Since writing my first two novels, I’ve actively gone out looking for new inspiration. I go to the sorts of places I find atmospheric and see what ideas present themselves. People sometimes ask me if "researching" a book takes me a long time, and I don’t quite know how to reply; I never really think of visiting interesting sites as "work" and I’d do it for the sheer love of it, even if I didn’t use the material in one of my books. I’m never happier than when poking about a 500-year-old church or a ruined castle. I’ve been up several bell-towers, down the sewers in Brussels and Paris, visited a museum of torture instruments in Gent and toured the Paris catacombs.

This kind of research is not just about soaking up atmosphere; it’s also about getting the practical details right. If I hadn’t been up those bell-towers, I would never have known how cold it is up there. You expect an unheated stone-built church to have a cool temperature, even in summer, but up the bell-tower it’s actually very cold. There is no glass in the windows, of course; the idea is to let the sound of the bells travel. So the wind blows straight in and it’s freezing. If I hadn’t been up there, I wouldn’t have known.

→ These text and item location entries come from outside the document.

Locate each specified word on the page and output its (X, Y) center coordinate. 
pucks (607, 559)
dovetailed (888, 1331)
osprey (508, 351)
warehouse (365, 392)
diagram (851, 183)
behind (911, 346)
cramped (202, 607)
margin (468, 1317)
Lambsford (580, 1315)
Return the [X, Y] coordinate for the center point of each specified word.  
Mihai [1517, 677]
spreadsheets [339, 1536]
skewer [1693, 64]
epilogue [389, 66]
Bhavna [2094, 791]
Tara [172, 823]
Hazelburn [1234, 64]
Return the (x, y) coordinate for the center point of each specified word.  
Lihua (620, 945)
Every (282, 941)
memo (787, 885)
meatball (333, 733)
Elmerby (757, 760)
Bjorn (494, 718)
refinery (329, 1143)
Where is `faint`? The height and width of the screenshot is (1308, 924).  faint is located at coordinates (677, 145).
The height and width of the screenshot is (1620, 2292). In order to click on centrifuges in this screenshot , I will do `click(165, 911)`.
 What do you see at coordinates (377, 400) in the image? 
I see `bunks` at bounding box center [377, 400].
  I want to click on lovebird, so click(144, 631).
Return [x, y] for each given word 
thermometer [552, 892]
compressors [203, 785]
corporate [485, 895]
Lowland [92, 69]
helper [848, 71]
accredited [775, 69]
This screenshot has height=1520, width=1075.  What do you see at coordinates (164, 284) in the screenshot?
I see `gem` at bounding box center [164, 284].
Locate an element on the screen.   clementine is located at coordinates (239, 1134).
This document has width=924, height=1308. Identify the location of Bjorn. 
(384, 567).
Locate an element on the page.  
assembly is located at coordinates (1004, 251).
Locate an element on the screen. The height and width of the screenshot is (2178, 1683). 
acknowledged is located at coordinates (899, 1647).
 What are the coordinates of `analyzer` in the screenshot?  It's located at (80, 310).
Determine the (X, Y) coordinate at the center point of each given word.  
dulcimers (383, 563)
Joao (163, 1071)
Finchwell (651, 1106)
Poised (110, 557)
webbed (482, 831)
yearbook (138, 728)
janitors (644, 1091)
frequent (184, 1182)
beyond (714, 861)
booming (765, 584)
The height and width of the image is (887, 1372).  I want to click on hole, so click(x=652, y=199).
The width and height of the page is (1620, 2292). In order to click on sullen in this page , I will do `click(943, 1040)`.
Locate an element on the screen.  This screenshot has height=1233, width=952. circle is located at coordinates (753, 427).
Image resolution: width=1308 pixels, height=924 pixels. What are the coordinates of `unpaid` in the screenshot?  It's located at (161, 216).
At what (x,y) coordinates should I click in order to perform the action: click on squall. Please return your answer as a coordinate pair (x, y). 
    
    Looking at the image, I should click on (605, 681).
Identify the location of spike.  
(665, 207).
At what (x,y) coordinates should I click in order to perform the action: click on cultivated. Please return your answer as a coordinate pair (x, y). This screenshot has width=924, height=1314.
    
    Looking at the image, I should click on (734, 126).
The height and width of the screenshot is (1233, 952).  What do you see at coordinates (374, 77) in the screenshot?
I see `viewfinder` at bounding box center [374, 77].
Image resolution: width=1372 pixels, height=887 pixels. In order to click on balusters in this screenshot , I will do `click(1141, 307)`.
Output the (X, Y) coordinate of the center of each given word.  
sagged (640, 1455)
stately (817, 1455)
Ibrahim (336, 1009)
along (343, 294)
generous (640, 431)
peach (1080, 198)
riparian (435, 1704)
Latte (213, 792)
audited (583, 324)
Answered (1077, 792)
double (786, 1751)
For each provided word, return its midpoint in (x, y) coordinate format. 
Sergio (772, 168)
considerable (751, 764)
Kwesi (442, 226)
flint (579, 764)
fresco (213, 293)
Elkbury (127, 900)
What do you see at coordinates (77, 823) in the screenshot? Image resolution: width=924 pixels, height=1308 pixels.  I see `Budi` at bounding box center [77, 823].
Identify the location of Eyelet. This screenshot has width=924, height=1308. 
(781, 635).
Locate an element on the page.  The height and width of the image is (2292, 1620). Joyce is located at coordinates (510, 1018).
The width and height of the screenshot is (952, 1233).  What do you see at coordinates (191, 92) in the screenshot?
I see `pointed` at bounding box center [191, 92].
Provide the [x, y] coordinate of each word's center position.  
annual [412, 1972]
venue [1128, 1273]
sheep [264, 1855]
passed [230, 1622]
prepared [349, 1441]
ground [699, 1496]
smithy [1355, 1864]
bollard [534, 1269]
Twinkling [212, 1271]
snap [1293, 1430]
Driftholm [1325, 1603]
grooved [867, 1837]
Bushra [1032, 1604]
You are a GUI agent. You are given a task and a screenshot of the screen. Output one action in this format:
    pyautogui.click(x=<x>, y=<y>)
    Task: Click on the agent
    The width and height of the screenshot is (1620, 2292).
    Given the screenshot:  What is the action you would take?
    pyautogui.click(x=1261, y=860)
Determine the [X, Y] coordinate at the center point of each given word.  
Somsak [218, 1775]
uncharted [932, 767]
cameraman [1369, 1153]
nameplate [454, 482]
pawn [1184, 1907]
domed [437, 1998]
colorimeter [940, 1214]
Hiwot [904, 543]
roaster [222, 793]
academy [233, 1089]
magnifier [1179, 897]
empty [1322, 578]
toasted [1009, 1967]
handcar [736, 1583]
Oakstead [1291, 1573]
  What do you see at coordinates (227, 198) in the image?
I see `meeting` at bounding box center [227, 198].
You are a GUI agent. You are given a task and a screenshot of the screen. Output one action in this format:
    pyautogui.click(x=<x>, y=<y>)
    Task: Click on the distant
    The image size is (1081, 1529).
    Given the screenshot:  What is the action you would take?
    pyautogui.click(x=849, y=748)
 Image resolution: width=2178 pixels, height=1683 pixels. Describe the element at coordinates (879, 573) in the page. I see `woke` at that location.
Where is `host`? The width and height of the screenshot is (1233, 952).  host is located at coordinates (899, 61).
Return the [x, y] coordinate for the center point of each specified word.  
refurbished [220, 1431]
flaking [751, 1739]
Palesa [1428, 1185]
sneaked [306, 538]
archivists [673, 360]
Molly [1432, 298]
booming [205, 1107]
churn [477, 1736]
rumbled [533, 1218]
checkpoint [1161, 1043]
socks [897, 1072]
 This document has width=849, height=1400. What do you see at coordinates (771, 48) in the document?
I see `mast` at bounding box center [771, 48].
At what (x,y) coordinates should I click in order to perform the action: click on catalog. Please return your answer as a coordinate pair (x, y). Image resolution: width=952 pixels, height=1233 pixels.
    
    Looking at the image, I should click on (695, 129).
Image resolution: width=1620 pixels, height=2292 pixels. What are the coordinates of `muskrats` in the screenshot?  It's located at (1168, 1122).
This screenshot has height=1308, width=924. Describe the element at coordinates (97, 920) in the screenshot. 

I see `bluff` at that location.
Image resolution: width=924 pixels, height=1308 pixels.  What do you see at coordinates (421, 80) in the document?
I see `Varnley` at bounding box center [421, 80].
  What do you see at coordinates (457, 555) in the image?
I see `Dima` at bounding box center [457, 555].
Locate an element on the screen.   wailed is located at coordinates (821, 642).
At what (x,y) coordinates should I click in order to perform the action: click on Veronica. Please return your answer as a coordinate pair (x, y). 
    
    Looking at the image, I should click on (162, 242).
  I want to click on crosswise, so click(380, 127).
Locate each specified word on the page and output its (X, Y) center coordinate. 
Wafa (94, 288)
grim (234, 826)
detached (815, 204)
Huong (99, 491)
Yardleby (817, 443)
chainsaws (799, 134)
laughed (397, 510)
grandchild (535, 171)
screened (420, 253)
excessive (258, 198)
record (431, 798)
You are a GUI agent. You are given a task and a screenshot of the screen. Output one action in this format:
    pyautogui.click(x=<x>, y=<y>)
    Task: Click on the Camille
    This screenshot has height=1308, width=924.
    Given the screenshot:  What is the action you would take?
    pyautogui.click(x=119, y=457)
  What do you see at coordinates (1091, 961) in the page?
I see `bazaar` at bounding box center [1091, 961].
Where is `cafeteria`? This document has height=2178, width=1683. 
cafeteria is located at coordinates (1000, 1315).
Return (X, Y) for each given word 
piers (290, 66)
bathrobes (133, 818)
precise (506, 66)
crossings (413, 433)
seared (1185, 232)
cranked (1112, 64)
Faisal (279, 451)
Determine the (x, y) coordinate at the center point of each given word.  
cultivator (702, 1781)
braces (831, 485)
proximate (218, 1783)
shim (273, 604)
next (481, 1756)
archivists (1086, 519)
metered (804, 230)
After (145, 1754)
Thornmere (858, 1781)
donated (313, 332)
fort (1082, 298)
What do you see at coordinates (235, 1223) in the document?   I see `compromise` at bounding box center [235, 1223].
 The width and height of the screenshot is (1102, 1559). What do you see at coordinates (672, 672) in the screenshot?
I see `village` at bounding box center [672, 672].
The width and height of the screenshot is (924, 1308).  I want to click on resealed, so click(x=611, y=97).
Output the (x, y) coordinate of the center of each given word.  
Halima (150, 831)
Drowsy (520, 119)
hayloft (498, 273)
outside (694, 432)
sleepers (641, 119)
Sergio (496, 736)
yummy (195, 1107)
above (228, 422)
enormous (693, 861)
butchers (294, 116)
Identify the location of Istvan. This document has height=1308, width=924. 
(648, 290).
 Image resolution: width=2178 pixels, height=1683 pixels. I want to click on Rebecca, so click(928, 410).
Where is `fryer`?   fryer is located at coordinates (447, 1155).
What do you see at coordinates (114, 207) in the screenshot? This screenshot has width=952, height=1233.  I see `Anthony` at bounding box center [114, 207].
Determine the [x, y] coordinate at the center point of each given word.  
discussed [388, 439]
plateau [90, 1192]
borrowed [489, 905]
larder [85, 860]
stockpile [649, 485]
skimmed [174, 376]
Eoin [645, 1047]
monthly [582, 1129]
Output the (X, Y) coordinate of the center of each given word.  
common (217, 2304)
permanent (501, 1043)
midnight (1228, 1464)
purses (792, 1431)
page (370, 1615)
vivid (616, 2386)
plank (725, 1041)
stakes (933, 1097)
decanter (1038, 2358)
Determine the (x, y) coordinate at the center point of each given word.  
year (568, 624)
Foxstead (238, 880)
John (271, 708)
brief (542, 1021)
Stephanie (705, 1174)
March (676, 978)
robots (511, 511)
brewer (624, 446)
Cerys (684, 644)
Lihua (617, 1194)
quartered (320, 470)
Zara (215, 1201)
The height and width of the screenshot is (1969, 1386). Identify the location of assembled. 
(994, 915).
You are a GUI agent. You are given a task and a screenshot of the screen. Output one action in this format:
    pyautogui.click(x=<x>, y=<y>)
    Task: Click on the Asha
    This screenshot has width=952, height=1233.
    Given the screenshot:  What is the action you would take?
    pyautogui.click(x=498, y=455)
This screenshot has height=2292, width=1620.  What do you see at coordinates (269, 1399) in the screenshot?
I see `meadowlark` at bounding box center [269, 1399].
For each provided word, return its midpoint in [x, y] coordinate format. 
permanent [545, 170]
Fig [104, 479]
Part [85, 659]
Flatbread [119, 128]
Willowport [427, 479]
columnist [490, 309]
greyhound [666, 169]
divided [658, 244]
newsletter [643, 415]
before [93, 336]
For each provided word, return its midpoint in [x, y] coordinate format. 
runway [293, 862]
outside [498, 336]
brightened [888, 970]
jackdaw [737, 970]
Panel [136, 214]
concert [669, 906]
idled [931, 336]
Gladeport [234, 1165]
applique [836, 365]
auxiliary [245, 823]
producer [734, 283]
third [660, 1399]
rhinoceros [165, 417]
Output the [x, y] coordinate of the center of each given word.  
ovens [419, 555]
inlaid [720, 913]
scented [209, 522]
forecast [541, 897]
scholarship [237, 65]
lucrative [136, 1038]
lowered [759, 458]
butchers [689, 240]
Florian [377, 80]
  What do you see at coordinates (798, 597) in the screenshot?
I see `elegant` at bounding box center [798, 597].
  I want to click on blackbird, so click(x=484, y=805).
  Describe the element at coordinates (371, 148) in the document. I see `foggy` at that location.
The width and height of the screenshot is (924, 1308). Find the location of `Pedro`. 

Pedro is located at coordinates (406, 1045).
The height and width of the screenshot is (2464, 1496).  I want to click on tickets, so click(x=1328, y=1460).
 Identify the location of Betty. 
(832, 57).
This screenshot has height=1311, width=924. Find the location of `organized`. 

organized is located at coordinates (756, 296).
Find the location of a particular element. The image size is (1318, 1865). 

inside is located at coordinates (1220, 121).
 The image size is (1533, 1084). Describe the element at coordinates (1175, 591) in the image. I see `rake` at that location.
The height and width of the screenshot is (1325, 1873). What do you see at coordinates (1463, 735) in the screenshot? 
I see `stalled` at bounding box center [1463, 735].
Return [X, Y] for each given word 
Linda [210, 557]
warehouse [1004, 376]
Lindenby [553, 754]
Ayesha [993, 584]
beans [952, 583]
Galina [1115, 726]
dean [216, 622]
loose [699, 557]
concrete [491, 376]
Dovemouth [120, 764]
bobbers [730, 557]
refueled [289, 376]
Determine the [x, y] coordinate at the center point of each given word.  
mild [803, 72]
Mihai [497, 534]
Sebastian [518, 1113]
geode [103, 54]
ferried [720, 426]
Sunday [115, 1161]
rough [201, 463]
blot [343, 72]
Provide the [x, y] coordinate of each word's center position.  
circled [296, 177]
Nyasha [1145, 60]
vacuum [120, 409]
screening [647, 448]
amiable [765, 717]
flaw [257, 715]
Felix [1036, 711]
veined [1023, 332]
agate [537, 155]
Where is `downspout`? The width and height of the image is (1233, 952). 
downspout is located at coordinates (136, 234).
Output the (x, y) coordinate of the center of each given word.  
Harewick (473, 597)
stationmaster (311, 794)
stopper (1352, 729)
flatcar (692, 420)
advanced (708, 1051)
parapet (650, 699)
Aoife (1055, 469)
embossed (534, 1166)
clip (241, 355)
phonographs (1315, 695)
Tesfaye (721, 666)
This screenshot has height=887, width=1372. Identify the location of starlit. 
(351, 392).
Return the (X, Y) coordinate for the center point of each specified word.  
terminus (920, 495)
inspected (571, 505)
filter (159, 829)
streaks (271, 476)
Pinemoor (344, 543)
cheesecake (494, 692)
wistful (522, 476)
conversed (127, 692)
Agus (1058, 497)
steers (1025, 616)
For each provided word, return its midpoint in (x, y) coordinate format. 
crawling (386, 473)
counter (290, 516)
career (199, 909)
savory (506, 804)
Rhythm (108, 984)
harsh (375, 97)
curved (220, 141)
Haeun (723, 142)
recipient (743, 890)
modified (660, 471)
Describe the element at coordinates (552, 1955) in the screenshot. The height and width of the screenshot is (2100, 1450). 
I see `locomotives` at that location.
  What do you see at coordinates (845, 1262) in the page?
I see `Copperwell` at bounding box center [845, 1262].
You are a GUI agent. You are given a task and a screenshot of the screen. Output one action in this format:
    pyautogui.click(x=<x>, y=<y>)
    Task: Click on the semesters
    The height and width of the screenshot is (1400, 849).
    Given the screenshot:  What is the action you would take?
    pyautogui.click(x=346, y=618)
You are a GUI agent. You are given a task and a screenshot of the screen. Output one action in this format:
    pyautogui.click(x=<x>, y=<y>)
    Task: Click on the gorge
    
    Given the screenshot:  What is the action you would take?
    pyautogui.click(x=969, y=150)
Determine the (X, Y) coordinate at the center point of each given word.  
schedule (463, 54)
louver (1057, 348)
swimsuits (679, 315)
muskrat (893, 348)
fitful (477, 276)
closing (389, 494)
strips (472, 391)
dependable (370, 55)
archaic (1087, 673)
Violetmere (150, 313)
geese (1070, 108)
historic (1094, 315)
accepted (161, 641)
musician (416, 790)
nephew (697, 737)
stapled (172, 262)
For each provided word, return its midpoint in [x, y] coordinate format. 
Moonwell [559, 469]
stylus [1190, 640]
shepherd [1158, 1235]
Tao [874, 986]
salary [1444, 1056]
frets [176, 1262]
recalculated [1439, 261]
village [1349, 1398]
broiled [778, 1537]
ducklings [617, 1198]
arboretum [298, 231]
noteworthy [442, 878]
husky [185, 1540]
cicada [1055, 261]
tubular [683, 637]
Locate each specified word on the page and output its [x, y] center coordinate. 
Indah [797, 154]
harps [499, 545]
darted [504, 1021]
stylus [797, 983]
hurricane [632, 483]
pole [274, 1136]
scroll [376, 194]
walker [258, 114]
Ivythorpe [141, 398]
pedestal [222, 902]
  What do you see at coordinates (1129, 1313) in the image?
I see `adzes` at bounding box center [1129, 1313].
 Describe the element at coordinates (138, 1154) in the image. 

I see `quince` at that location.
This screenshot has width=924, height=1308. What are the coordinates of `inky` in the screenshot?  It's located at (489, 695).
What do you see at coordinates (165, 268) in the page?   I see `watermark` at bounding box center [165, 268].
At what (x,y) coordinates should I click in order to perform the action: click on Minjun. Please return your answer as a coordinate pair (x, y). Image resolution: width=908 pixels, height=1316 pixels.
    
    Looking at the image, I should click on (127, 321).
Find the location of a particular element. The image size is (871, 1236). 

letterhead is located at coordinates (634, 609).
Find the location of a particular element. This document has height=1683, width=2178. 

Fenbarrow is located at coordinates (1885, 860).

Of all the places I’ve visited, the Paris catacombs really stands out in my memory. You turn up at a little kiosk at street level – it looks quite nondescript really – and then descend 19 metres into the ground via a little spiral staircase. Then you have to negotiate dimly lit tunnels into you reach a stone doorway over which the following words are engraved (in French): Stop! This is the Empire of Death.

Inside are the remains of six and a half million Parisians, carefully arranged in piles. Sometimes the skulls and femurs have been arranged in decorative patterns. What surprised me about the visit was how much it moved me. To be honest, I thought it would be a thrill to visit the catacombs; I wasn’t expecting to feel touched so personally. There is something very melancholy about the anonymity of all those bones. All those people once had lives; each of them had their own story. Now it would be completely impossible to say who was who. It took me a few days to shake off that feeling of sadness, but I’m glad I went.

In 2011 we moved to Scotland. For the forseeable future I shall still be working on a series of books set in Flanders, but after that I might well set one in Scotland. With that in mind I have already started visiting the kinds of places that inspire me – ancient churches, castles, standing stones, an antiquarian library.

Who knows what ideas these places will generate? Only time will tell.

1 comment:

  1. Brilliant post, I always find it so interesting to hear about where writers get their inspiration from.